W Pilźnie, w sobotnie przedpołudnie 8 marca br., kierowca BMW wprowadzał auto w poślizg. Nie spodziewał się, że obserwuje go policjant po służbie. Mężczyzna miał ponad promil alkoholu we krwi.
W sobotnie przedpołudnie 8 marca br. w Pilźnie 22-letni kierowca BMW stwarza zagrożenie na drodze. Będąc pod wpływem alkoholu, wprowadza pojazd w poślizg. Jego niebezpieczna jazda zwraca uwagę funkcjonariusza policji, który ma akurat wolne. Policjant po służbie reaguje natychmiast.
Zatrzymuje auto i uniemożliwia kierowcy dalszą jazdę. Następnie powiadamia dyżurnego komendy. Przybyły na miejsce patrol przeprowadza badanie trzeźwości. Wynik? Ponad promil alkoholu w organizmie.

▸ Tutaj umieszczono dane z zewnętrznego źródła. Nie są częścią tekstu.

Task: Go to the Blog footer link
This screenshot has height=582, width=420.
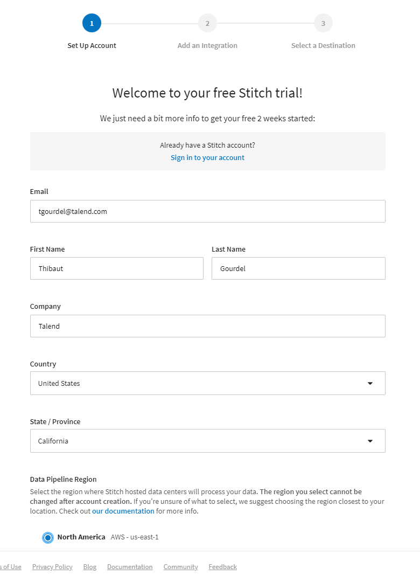Action: tap(90, 566)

Nieodpowiedzialny kierowca już stracił prawo jazdy. To nie koniec konsekwencji. Za prowadzenie pojazdu w stanie nietrzeźwości odpowie przed sądem. Otrzymuje też dwa mandaty: 500 zł za stan techniczny pojazdu oraz 200 zł i 15 punktów karnych za niebezpieczne zachowanie na drodze.